## やること
Global Office Unitの仕事を紹介する対談の続きを、最後の発言の後から書き進めてください。

Global Office Unitってどんな仕事?
髙橋 恵里子(以下「高橋」):
GOは、シンガポール、スリランカ、中国、アメリカにある現地法人の人事労務を担当しています。エリアにもよりますが、給与計算、採用、オンボーディング、研修、入退社管理、ビザ手続き、福利厚生の制度設計、就業規則の更新などがメイン業務です。地域によって担当を分けていて、増田さんがアジア各国担当、私がアメリカ担当です。

増田 薫(以下「増田」):
業務の内容は国にもよりますが、幅がとても広いですね。総じて海外現地法人は日本よりも人数が少なかったり、バックオフィス系の機能が十分ではなかったりする場合が多いんです。

## 利用可能なデータ
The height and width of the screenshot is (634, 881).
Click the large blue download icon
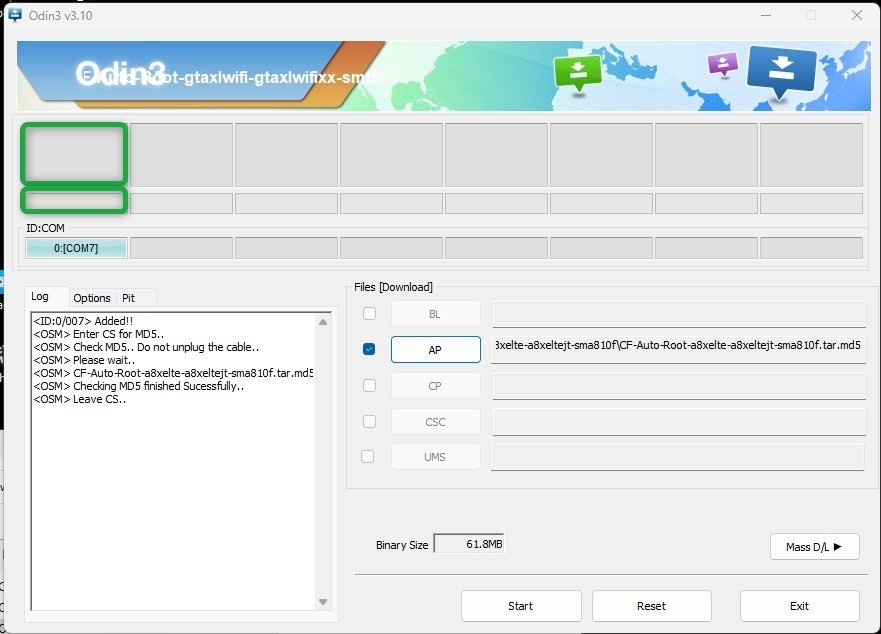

## 回答
大企業なら、たとえば「海外人事労務の業務は、出向や転籍の手続きがメイン」のように業務が細分化されていることもあると思います。GOでは定型のオペレーション業務のみにとらわれず、福利厚生の制度を現地のメンバーと考えるなどの経験もできます。

増田:
まだトライアルの段階ですが、シンガポールでは業務中にベビーシッターを利用できる制度を始めました。お子さんがいるメンバーが、ウェビナーやお客様とのミーティングをしている際、どうしてもお子さんの声が入ってしまうなど、業務に集中できない時間帯が発生するという問題があったからです。
一言でベビーシッターと言っても、1日単位や時間単位などプランがさまざまなので、まずはトライアルでベビーシッターを利用してもらい、利便性や業務へ集中できる時間が確保できたかなど、フィードバックをもらってきちんとした制度につなげていきたいと思っています。

増田:
一見するとミーティングが多すぎるように見えるかもしれませんが、認識をすり合わせていくことが重要なので、必要な時間です。
例として「外部社労士とのミーティング」と記載しましたが、契約書の作成や福利厚生の検討など、各国の法律や事情に合わせる必要があるので、その国に詳しい専門の方とのミーティングが重要になるんですよね。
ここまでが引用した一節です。